Jeff Hawkins' Palm PDA became such a widely used productivity tool during the 1990s that some fanatical users claimed it replaced their brains. But Hawkins' deepest interest was in the brain itself. So after the success of the Palm and Treo, which he brought to market at Handspring, Hawkins delved into brain research at the Redwood Center for Theoretical Neuroscience in Berkeley, Calif., and a new company called Numenta.

Hawkins' dual goal is to achieve an understanding of how the human brain actually works -- and then develop software to mimic its functionality, delivering true artificial intelligence. In his book On Intelligence (2004) he lays out his compelling, controversial theory: Contrary to popular AI wisdom, the human neocortex doesn't work like a processor; rather, it relies on a memory system that stores and plays back experiences to help us predict, intelligently, what will happen next. He thinks that "hierarchical temporal memory" computer platforms, which mimic this functionality (and which Numenta might pioneer), could enable groundbreaking new applications that could powerfully extend human intelligence.

Or try this dance group

Pilobolus dance company members Otis Cook and Jennifer Macavinta perform the sensuous duet "Symbiosis." Does it trace the birth of a human relationship, or the co-evolution of a pair of symbiotic species? That's left for you to decide. Gorgeous, organic choreography blurs the boundaries between the two performers, who use the body's own geometry to lift, move and combine. The music, recorded by the Kronos Quartet on Nonesuch Records, is a compilation of works: "God Music" from Black Angels by George Crumb, "Fratres" by Arvo Pärt, and "Morango ... Almost a Tango" by Thomas Oboe Lee.
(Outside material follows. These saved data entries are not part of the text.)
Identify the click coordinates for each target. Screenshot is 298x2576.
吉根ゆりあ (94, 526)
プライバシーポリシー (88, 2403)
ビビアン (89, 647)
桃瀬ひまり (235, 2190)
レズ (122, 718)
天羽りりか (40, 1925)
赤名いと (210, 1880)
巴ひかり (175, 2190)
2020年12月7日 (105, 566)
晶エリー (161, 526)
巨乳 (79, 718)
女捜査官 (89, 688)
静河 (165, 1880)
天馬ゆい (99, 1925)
Or this provocative Brazilian artist talking about and illustrating creativity (takes a couple of minutes to get to it, but it's unique and somewhat humorous)

Artist Vik Muniz delights in subverting the expected. He creates images from wire, thread, sugar, chocolate, even dust and clouds that simultaneously comment on art and are art. In a charming talk, he describes how growing up in Brazil turned him into a trickster, and shows lots of his work -- gorgeous photographs and constructions filled with mischievous spirit.



Or Sir Martin Rees on "Earth in its final century?"

In a taut soliloquy that takes us from the origins of the universe to the last days of a dying sun 6 billion years later, renowned cosmologist Sir Martin Rees explains why the 21st century is a pivotal moment in the history of humanity: the first time in history when we can materially change ourselves and our planet. Stunning imagery of cosmological wonders show us the universe as we know it now. Speaking as "a concerned member of the human race," Rees harkens to the wisdom of Einstein, calling for scientists to act as moral compasses, confronting the coming developments and ensuring our role in "the immense future."

Remember, all of these can be stopped, restarted or even allow you to replay a piece you might have missed or misunderstood.